* WORK REQUIRED
Using the records below, filter out every line that lacks "agent" and copy the rest.

* AVAILABLE RECORDS
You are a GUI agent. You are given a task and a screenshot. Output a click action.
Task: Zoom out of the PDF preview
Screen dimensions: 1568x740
* * *
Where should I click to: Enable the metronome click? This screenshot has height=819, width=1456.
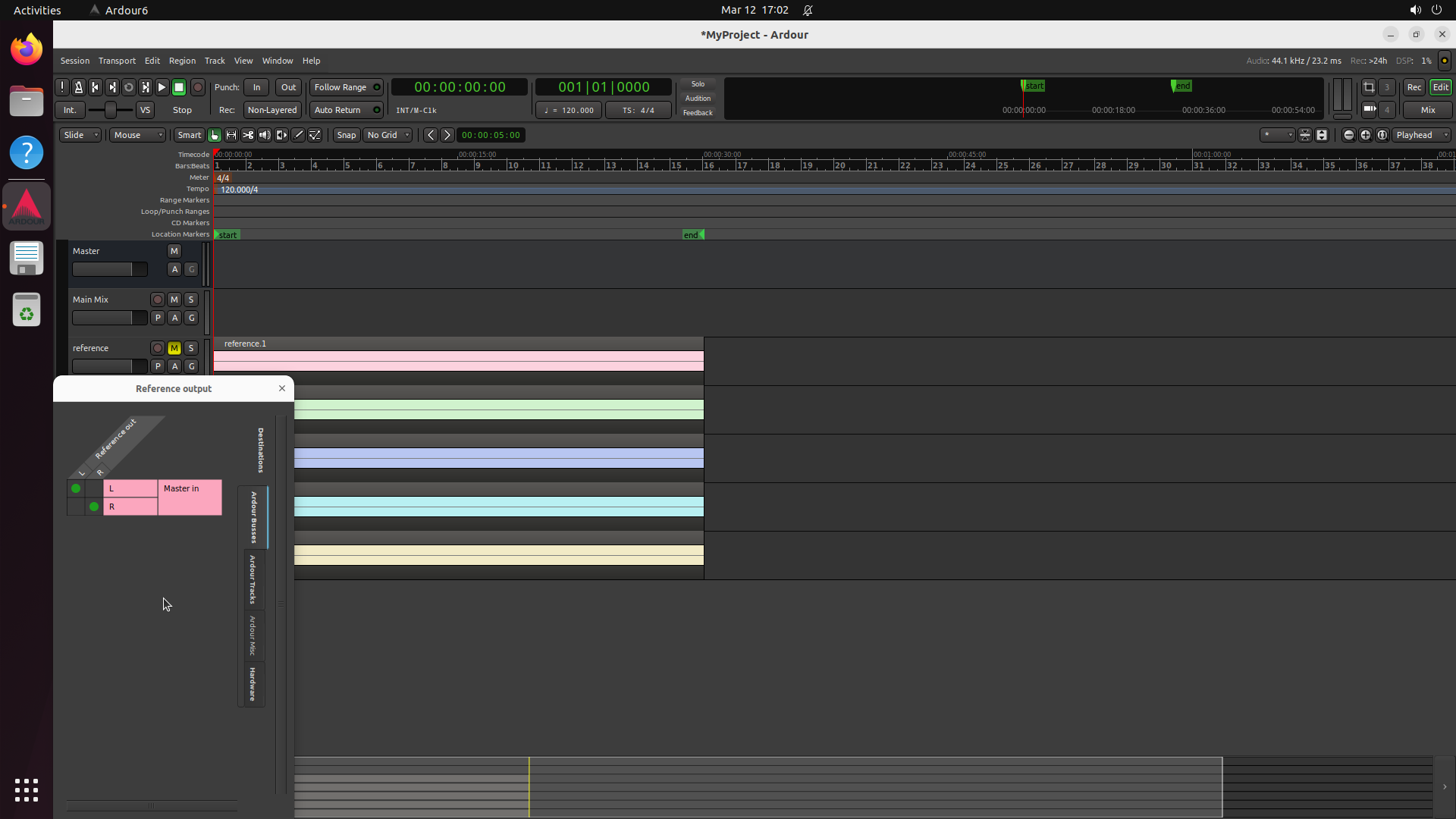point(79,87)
* * *
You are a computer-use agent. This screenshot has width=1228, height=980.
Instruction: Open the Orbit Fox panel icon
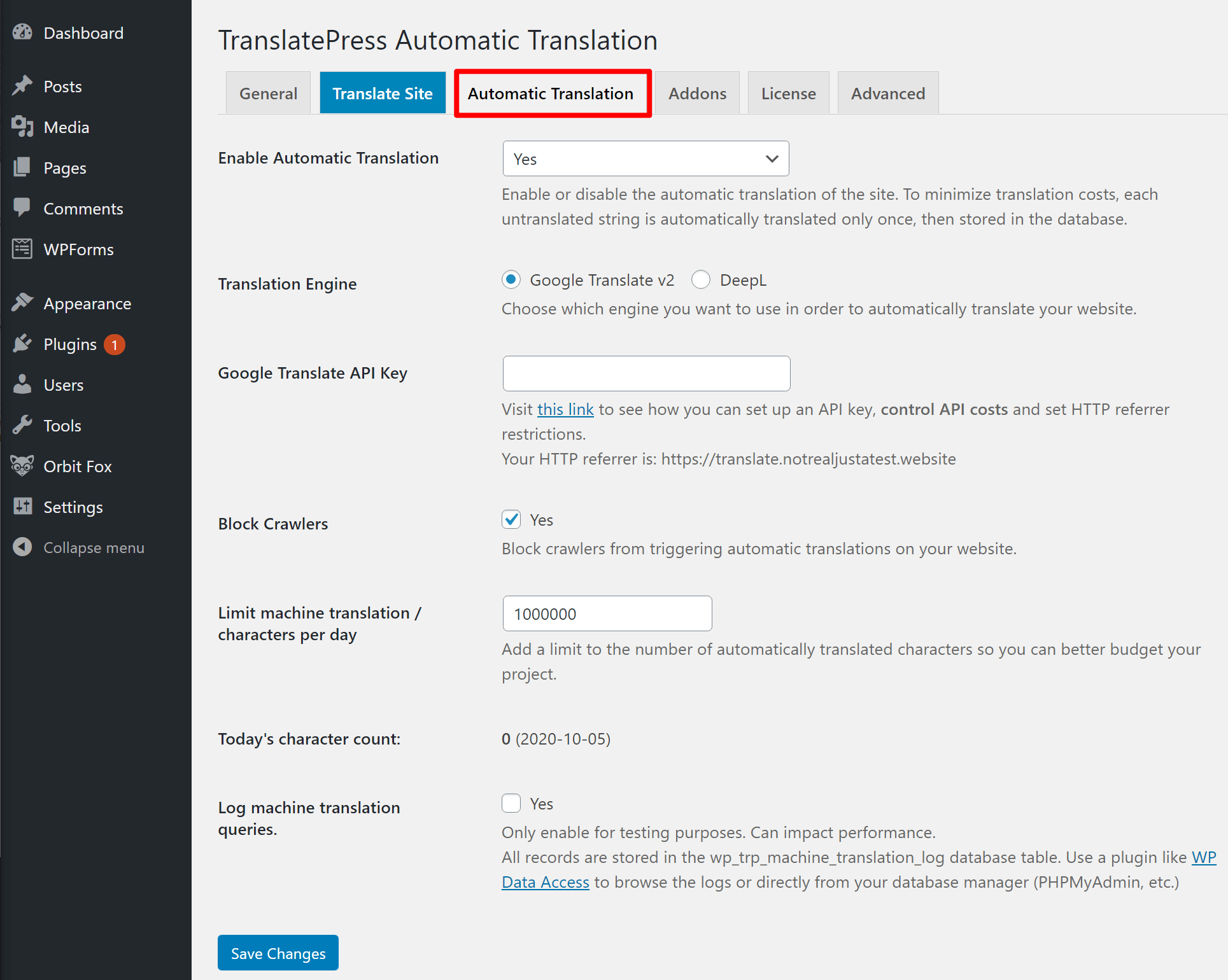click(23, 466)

* THE ANSWER
You are a GUI agent. You are given a task and a screenshot. Output a click action.
You are a computer-use agent. This screenshot has width=1228, height=980.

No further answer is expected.